Brian Propp held a bottle of water Wednesday morning, standing on the back dock of the Bachelors Barge Club on Boathouse Row.

His daughter Paige asked, "Are you hydrating?"

"I had my coffee," replied the former Flyers star. Propp, 56, had skipped his usual early-morning skate because he was taking part in a little warm-up media event for this weekend's Dad Vail Regatta. Propp was about to compete on an ergometer, an indoor rowing machine, with former Eagles receiver Fred Barnett, former Sixers star World B. Free, and what turned out to be a ringer - Franklin, the Sixers mascot.

Propp's personal coach was his daughter. Paige Propp is a freshman rower at Drexel, a Bishop Eustace Prep graduate. The tie-in for this ran through her, not him. She will be in the 7 seat of the Dragons' varsity eight when it begins competition Friday on the Schuylkill.

Did Drexel coach Paul Savell realize he was recruiting the daughter of a five-time NHL all-star, a Flyers Hall of Famer who had played in five Stanley Cup Finals?

"I'm a big Philly sports fan - I grew up here, so I knew," Savell said on the dock where they had placed the ergometers. "But on her own, standing on her own, she's an outstanding athlete. We were recruiting her because of her performance as a high school athlete. I don't think it hurt that she comes from an athletic family. She has that mind-set already of taking it to the next level. Already, she's in our top boat as a freshman. It's a very mature mind-set."

"I probably didn't know anything about rowing when she started at Bishop Eustace," Brian Propp said. "But I learned fairly quickly. Their freshman boat did well right off the bat. That kind of got us into it a little bit more."

"We played hockey growing up and I loved that just as much as I love rowing," Paige Propp said. "But branching off is also a good thing to see what else is out there."

Dad's official NHL height was 5-foot-9. His daughter has him by an inch.
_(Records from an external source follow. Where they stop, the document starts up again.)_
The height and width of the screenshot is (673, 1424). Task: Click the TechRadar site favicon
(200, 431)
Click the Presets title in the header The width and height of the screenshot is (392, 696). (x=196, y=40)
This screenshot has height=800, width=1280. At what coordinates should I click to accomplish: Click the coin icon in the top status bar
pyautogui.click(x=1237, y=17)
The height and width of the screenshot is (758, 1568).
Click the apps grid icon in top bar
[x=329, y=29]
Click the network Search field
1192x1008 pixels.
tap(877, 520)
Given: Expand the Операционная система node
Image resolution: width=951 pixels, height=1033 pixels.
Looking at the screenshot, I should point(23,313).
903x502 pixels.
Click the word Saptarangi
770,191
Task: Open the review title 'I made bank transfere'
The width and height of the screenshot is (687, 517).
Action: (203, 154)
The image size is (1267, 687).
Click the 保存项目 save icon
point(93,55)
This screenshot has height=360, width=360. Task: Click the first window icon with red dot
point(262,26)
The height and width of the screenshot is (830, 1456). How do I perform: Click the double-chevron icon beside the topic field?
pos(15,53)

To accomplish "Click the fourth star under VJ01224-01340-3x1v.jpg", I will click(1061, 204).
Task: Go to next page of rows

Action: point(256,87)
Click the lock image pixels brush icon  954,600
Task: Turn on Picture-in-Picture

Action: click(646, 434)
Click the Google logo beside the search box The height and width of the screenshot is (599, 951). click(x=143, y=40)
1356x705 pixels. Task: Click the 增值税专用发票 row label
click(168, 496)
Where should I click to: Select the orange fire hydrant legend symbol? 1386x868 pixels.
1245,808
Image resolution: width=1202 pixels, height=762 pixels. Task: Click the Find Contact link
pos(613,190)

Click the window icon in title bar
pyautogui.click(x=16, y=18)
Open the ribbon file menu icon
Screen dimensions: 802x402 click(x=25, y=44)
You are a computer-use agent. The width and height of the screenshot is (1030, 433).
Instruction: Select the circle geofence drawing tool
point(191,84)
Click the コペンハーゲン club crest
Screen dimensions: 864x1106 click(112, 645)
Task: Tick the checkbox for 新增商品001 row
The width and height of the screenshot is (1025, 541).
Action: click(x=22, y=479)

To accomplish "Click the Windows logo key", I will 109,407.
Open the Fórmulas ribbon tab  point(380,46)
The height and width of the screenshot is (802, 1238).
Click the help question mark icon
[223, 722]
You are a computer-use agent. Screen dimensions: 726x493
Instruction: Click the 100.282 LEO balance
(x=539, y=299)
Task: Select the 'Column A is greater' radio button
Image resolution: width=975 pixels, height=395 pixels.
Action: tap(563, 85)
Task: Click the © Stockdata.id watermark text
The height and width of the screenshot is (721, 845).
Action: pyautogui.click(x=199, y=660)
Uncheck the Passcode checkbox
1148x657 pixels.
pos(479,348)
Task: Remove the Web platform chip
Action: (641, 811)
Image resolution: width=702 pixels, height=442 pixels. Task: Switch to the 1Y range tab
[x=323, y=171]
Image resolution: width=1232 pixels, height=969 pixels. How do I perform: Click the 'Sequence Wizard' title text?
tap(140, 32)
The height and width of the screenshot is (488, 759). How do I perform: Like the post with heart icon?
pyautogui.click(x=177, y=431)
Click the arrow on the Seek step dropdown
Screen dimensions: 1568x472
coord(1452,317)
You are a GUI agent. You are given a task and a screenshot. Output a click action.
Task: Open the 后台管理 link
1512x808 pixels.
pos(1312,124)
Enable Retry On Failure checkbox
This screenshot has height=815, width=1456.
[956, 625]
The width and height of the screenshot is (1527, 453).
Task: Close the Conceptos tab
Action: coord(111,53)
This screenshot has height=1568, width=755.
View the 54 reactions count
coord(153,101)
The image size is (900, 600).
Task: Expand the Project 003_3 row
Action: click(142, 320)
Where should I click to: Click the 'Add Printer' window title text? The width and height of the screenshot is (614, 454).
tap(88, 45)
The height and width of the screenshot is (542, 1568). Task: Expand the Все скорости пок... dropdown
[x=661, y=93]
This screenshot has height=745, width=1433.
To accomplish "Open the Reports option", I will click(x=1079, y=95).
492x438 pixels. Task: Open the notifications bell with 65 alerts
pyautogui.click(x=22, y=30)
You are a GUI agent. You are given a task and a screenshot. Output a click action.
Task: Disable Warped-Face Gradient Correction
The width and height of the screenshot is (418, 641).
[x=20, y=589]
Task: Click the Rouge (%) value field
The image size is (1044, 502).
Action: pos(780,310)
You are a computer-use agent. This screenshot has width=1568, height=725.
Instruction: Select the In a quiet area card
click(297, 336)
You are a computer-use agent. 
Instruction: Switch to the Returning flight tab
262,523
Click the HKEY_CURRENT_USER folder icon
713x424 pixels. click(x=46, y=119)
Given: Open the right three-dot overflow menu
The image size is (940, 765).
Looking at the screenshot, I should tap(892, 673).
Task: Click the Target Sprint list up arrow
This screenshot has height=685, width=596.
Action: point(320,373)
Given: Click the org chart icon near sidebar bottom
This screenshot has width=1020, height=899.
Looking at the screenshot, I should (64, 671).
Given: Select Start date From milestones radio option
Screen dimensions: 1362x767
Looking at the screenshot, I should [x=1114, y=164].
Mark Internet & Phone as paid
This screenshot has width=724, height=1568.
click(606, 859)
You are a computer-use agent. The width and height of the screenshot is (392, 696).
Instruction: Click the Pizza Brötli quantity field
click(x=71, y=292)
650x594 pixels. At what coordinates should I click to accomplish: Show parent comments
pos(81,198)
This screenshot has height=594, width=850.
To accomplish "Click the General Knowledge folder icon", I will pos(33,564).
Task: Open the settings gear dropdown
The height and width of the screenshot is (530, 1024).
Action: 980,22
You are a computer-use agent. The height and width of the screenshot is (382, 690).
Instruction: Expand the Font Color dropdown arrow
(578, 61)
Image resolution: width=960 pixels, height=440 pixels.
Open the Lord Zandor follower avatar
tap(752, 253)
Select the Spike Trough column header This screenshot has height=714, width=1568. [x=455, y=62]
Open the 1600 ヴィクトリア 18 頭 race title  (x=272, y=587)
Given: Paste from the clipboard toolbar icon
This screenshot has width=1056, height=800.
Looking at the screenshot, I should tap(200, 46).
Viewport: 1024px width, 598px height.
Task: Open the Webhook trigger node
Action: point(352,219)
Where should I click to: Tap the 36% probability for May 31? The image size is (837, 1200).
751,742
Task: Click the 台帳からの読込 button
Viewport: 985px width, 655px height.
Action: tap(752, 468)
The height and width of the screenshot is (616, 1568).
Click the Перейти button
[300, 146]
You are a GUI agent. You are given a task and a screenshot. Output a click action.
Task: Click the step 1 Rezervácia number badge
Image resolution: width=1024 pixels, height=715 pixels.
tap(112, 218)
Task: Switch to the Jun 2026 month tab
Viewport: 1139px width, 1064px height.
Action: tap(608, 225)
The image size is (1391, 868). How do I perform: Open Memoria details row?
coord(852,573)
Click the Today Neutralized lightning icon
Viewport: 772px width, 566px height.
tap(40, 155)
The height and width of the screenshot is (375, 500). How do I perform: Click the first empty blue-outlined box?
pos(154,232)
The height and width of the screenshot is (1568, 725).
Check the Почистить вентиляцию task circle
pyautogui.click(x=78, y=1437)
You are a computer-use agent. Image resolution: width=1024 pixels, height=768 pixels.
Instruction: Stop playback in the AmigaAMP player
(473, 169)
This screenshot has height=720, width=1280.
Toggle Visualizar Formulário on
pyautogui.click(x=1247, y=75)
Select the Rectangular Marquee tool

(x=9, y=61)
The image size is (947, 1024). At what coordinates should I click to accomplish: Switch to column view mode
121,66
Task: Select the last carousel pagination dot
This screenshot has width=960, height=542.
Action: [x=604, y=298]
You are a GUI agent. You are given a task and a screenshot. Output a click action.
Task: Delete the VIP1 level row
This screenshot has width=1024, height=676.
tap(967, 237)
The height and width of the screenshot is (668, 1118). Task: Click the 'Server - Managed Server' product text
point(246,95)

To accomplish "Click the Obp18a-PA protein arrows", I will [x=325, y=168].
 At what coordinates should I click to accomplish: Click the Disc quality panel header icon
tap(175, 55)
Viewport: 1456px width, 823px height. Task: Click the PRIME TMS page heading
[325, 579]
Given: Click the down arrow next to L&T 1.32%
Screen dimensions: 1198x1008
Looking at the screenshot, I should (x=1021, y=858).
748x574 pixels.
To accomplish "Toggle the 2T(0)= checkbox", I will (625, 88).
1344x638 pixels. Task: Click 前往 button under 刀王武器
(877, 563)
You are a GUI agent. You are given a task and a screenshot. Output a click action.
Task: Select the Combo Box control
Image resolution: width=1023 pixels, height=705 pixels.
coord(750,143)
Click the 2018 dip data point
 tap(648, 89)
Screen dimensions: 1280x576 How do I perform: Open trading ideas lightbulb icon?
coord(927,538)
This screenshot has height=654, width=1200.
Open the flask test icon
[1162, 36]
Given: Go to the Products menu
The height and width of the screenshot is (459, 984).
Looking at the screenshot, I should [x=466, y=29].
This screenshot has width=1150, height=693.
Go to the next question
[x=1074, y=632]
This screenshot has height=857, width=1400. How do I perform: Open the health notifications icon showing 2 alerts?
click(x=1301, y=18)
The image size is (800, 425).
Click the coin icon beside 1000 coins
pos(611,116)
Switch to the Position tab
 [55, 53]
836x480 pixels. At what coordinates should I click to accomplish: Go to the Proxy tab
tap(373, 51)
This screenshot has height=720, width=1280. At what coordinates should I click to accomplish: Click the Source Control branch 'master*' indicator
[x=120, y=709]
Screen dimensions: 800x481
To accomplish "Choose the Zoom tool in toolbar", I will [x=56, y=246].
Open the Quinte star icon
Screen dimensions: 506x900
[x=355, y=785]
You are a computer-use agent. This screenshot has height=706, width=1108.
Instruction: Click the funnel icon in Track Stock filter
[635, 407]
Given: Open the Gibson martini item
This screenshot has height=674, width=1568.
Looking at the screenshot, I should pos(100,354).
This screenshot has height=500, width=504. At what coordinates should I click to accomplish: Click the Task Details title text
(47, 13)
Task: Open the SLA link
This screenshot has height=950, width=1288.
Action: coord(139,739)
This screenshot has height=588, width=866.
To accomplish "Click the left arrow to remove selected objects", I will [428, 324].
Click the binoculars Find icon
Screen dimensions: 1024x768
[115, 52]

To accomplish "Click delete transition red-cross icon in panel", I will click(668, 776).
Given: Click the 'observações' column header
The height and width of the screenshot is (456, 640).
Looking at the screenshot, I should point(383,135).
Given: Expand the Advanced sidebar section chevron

She gets that extra inch from mom, who was also at Bachelors watching.

"They're the athletes in the family," said Kris Propp. "The height might be coming from me - the athletic part, all from him."

And the drive required of a rower?

"That didn't come from me, either - directly from him," Kris Propp said.

Savell put Paige in his varsity eight right away last fall.

"There are some things that do cross over from one sport to another - calmness under pressure, just being able to handle that maturity level," the coach said. "She's got that."

When he's back along the river as a fan this weekend, will Brian Propp, who now works in commercial real estate, get nervous watching a race? He shook his head.

"You're there for support," Propp said. "Different races have different quality rowers coming in. They're working hard."

Propp took part in the competition on the ergometer, the training machine rowers use to simulate what they're doing on the water, as they build lactic acid and eventually lose the ability to clear it, which is where the pain comes in.

The older guys weren't going to hit that point. Their exhibition on the machine would be at 200 meters, far short of the 2,000 meters that Drexel and the rest will row on the river.

"I'd rather run 200 meters," said Barnett, now 48 years old, a still lean 6-footer. His own daughter is a freshman rower at the Baldwin School, so Barnett was the right competitor to represent the Eagles. And receivers probably offer the right frame. Any rowing coach would take a team full of wideouts. Leg muscles are the key muscle in their sport, too.

After a quick tutorial from some Drexel rowers, both began pulling impressively.

"That is it!" Paige said of her father's quick pulling. "That's it!"

It turned out, Barnett, not pulling quite as fast but extremely hard, got to the finish line - to the equivalent of those 200 meters - apparently a split-second ahead of Propp. Franklin, age unknown, already had taken out the elder statesman of the group, the 61-year-old Free. After a couple of minutes break, it was Barnett vs. Franklin.

In full furry gear, the mascot pulled off the upset, taking top honors.

"I think there's a machine under there," Propp said.

Propp's only mistake, his daughter pointed out, probably was performing barefoot after showing up in flip-flops.

"You had the form down," said Savell, the Drexel coach. "You were looking good."

Propp was thinking it was at least a tie. His wife overheard that.

"Is he contesting the results?" Kris Propp called over. "That's really him."

Propp was just happy he didn't have to square off against the mascot for another 200 meters.

"It's probably a 20-year-old workout freak," he said.